I would like it to work like this:

>>> np.timestamp64.now()
numpy.timestamp64('2020-11-07 22:42:52.871159+0200')

>>> np.timestamp64.now('s')
numpy.timestamp64('2020-11-07 22:42:52+0200')

>>> np.timestamp64(1604781916, 's')
numpy.timestamp64('2020-11-07 22:42:52+0200')

>>> np.timestamp64('2020-11-07 20:42:52Z')
numpy.timestamp64('2020-11-07 22:42:52+0200')

* timestamp64.now() will get an optional string argument with the base units. If not given, I think 'us' is a good default.
* The repr will format the timestamp using the environment's timezone.
* I like the repr to not include a 'T' between the date and the time. I find it much easier to read.
* I tend to think that it should be allowed to construct a timestamp64 from an ISO8601 string without a timezone offset, in which case the environment's timezone will be used to convert it to a timestamp. So in the Asia/Jerusalem timezone it will look like:

>>> np.timestamp64('2020-11-07 22:42:52')
numpy.timestamp64('2020-11-07 22:42:52+0200')

>>> np.timestamp64('2020-08-01 22:00:00')
numpy.timestamp64('2020-08-01 22:00:00+0300')


If I implement this, could it be added to numpy?


Thanks,
Noam

_______________________________________________
NumPy-Discussion mailing list
[hidden email]
https://mail.python.org/mailman/listinfo/numpy-discussion
Reply | Threaded
Open this post in threaded view
|

Re: Proposal: add the timestamp64 type

Noam Yorav-Raphael
I added discussing my proposal to the upcoming meeting agenda.

I thought of a refinement. Since numpy data types don't have static methods, instead of using "timestamp64.now()" it could be another function of the constructor.
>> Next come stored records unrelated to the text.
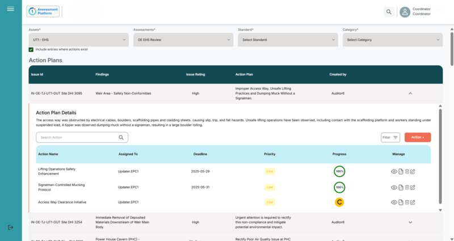Open document icon for Lifting Operations action

(400, 171)
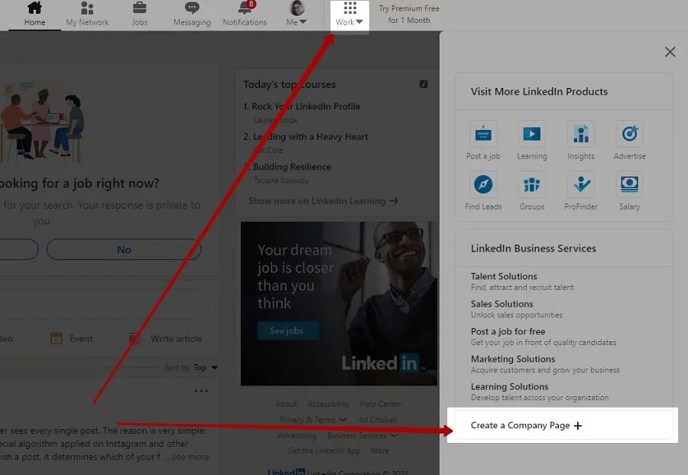Screen dimensions: 688x475
Task: Open the Insights product icon
Action: coord(581,135)
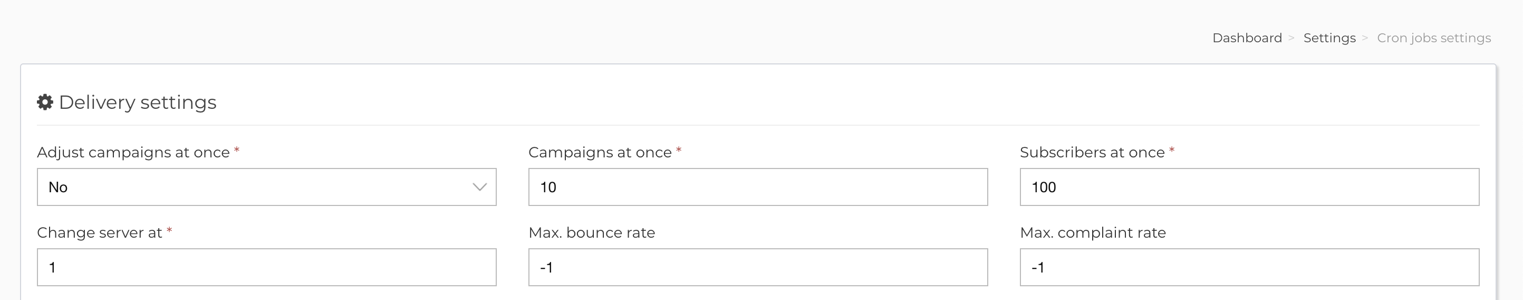Select the Change server at input box
The image size is (1523, 300).
pos(267,267)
So timestamp64() will return the current timestamp in microseconds, and timestamp64('s'), timestamp64('ms'), timestamp64('us') and timestamp64('ns') will return the current timestamp in the given unit. This makes the interface even simpler!

Cheers,
Noam



On Sat, Nov 7, 2020 at 10:57 PM Noam Yorav-Raphael <[hidden email]> wrote:
Hi,

(I'm repeating things I wrote under the "datetime64: Remove deprecation warning..." thread, since I'm now proposing a new solution.)
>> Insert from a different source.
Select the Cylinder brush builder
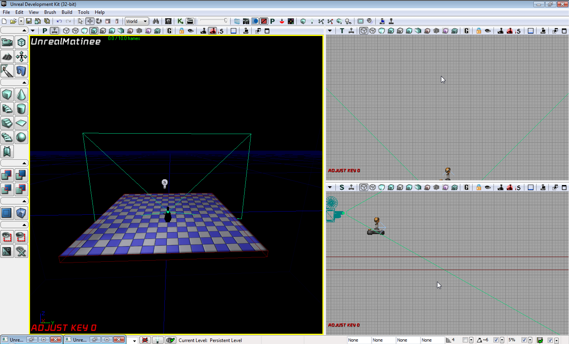This screenshot has width=569, height=344. (21, 109)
I propose to add a new type called "timestamp64". It will be a pure timestamp, meaning that it represents a moment in time (as seconds/ms/us/ns since the epoch), without any timezone information. It will have the exact same behavior as datetime64 had before version 1.11, except that its only allowed units will be seconds, milliseconds, microseconds and nanoseconds. Removing the longer units will make it clear that it doesn't deal with calendar and dates. Also, all the business day functionality will not be applicable to timestamp64. In order to get calendar information (such as the year) from timestamp64, you will have to manually convert it to python's datetime (or perhaps to np.datetime64) with an explicit timezone (utc, local, an offset, or a timezone object).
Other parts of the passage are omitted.